# [What needs to be done]
Shift every coordinate in the answers up by 40 and write out the data again, requests included. Start with the line containing "You are a GUI" and go on through the line containing "pos(150,426)", leaving out the pictures.

# [Records shown]
※
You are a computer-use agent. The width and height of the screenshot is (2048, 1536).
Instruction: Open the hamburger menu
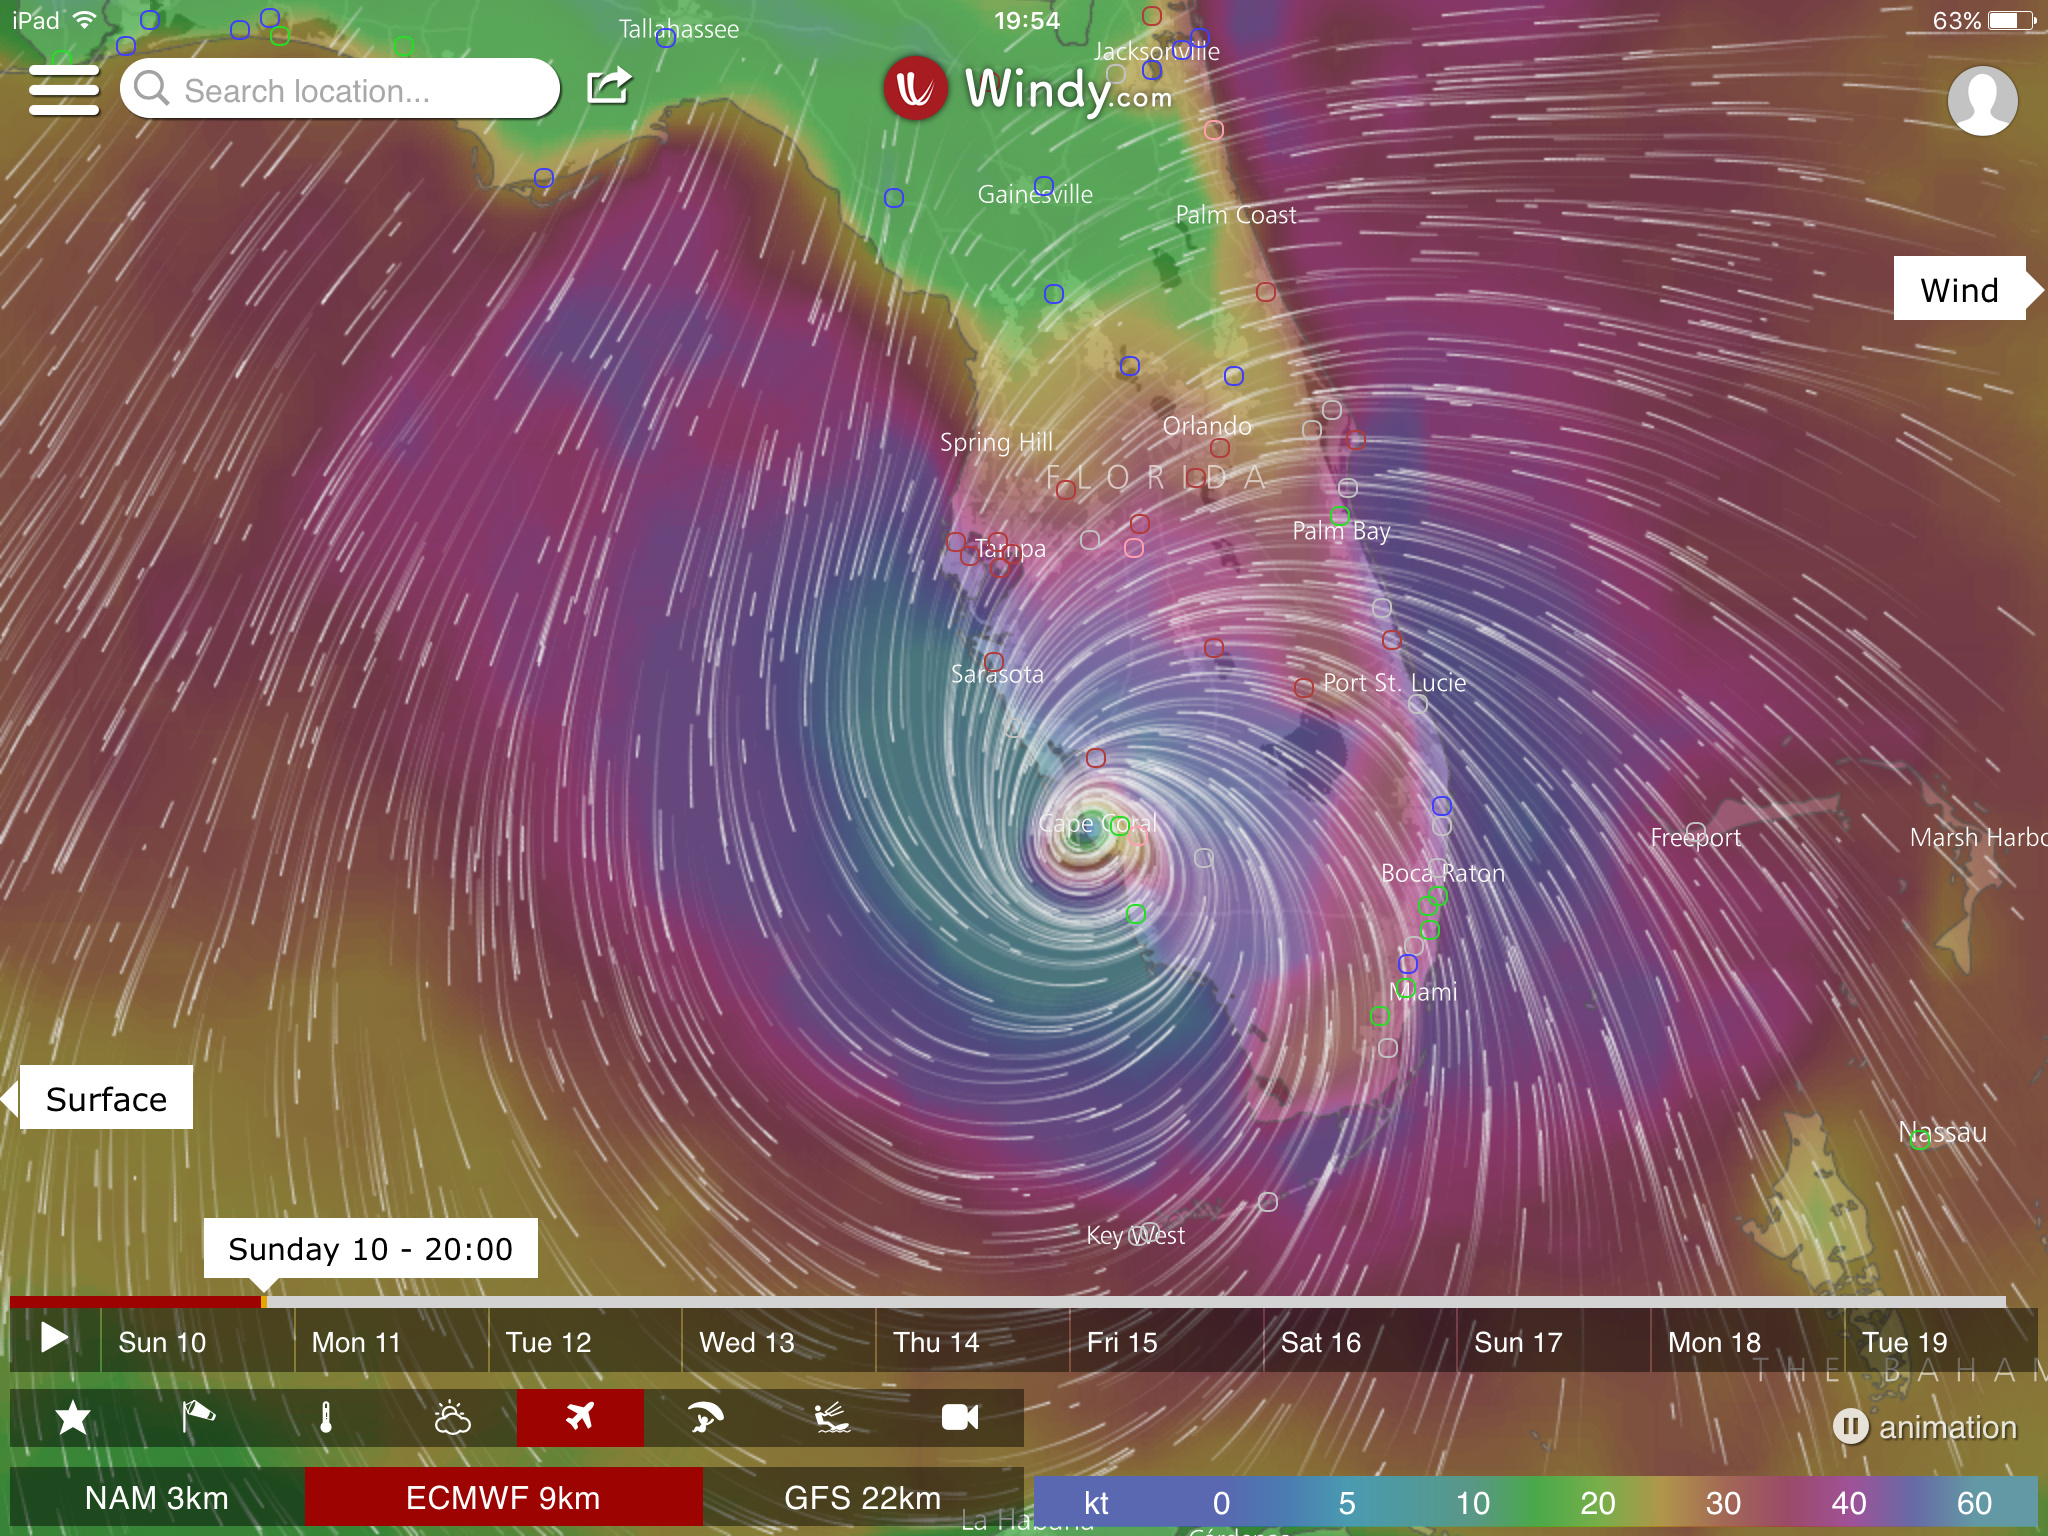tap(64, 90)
※
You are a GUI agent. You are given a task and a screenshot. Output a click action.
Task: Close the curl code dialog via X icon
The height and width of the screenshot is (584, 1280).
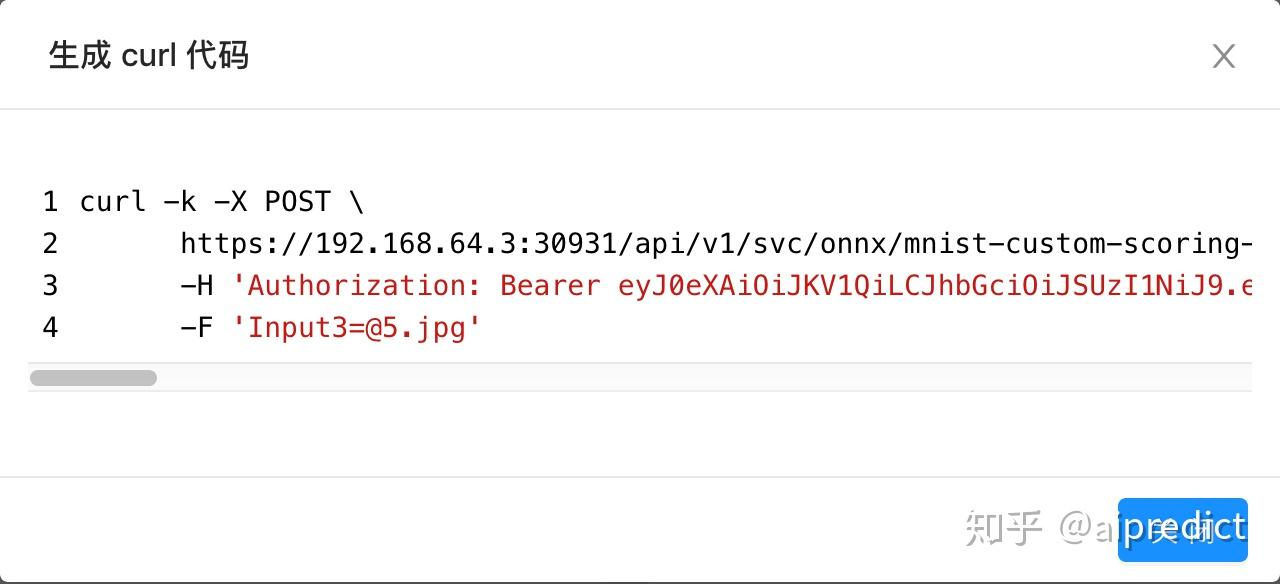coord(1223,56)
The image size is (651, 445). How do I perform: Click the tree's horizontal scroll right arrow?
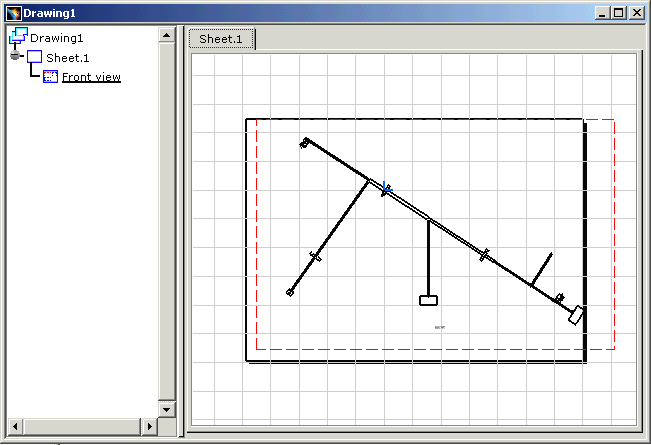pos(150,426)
※
# [Completed exercise]
You are a GUI agent. You are given a task and a screenshot. Output a click action.
Task: Close the curl code dialog via X icon
The height and width of the screenshot is (584, 1280).
coord(1263,96)
The image size is (651, 445). How do I perform: Click the tree's horizontal scroll right arrow?
pos(190,466)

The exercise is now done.